### What to work on
In the records below, begin at the line that has "Task: Tap the Transaction Success heading" and stop after the line that has "This screenshot has height=165, width=182."; quote those lines verbatim and nothing more.
──────── Data listing ────────
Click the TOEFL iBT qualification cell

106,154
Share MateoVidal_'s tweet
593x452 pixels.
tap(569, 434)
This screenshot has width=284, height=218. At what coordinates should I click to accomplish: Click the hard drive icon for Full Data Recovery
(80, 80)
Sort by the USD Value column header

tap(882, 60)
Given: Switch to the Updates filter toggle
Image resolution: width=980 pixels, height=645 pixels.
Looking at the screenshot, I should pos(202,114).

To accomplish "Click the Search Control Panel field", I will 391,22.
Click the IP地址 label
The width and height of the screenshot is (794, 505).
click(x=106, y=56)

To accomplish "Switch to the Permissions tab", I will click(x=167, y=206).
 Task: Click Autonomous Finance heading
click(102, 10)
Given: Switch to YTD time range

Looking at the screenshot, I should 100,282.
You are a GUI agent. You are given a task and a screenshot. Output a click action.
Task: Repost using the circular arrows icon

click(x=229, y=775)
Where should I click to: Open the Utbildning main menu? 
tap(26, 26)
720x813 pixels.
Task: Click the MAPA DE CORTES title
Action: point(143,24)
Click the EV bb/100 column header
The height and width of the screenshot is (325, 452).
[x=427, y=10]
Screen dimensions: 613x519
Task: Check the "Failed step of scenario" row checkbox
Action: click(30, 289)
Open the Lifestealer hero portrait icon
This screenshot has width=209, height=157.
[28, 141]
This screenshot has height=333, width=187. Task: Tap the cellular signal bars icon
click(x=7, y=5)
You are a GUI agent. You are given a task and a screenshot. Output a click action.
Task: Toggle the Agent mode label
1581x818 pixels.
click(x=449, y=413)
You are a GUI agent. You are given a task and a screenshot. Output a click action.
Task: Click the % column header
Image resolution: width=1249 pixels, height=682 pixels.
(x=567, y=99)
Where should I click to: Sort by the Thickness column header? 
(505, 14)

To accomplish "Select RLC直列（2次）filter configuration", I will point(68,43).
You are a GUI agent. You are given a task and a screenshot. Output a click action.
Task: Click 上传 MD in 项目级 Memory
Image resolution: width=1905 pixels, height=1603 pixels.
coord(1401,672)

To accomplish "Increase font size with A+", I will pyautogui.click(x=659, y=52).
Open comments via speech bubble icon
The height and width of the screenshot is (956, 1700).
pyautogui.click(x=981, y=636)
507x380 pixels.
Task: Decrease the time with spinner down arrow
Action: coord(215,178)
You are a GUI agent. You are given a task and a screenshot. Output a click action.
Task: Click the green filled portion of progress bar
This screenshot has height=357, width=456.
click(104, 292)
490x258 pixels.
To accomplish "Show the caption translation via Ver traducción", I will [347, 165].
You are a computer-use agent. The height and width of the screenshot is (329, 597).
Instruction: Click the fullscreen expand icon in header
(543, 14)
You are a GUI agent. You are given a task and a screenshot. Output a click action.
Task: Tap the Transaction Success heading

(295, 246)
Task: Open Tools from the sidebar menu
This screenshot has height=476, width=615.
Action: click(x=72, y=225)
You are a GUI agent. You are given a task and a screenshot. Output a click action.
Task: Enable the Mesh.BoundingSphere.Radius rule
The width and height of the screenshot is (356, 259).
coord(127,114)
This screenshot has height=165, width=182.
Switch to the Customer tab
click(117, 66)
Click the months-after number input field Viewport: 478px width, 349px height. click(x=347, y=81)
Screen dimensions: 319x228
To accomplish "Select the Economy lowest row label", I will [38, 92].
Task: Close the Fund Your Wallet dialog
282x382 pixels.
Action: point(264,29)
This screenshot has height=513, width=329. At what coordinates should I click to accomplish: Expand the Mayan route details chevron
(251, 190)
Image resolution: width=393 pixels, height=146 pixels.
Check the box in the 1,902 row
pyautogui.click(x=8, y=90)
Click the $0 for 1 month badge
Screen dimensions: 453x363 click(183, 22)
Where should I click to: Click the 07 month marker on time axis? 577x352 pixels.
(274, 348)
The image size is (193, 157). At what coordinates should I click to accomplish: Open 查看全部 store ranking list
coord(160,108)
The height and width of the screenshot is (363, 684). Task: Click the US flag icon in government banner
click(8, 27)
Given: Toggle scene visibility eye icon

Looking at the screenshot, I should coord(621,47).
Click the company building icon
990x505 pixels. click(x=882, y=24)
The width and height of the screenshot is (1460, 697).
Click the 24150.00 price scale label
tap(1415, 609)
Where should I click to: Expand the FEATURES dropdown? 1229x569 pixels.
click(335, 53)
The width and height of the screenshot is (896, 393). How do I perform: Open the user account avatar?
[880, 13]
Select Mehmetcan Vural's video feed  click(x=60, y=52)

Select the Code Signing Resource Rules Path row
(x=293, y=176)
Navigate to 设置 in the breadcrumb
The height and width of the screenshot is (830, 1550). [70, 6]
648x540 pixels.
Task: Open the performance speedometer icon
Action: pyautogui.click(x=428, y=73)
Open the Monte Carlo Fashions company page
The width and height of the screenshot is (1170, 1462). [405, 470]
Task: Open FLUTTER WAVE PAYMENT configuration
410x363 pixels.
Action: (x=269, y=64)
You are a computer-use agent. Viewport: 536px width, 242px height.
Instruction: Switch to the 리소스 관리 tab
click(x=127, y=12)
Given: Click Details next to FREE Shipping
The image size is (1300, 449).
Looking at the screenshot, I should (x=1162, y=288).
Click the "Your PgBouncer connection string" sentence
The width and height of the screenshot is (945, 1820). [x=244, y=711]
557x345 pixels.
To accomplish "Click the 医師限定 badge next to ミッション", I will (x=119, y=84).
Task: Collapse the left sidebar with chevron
────────
### Written response
Task: Tap the Transaction Success heading

(295, 246)
Task: Open Tools from the sidebar menu
This screenshot has height=476, width=615.
Action: click(x=72, y=225)
You are a GUI agent. You are given a task and a screenshot. Output a click action.
Task: Enable the Mesh.BoundingSphere.Radius rule
The width and height of the screenshot is (356, 259).
coord(127,114)
This screenshot has height=165, width=182.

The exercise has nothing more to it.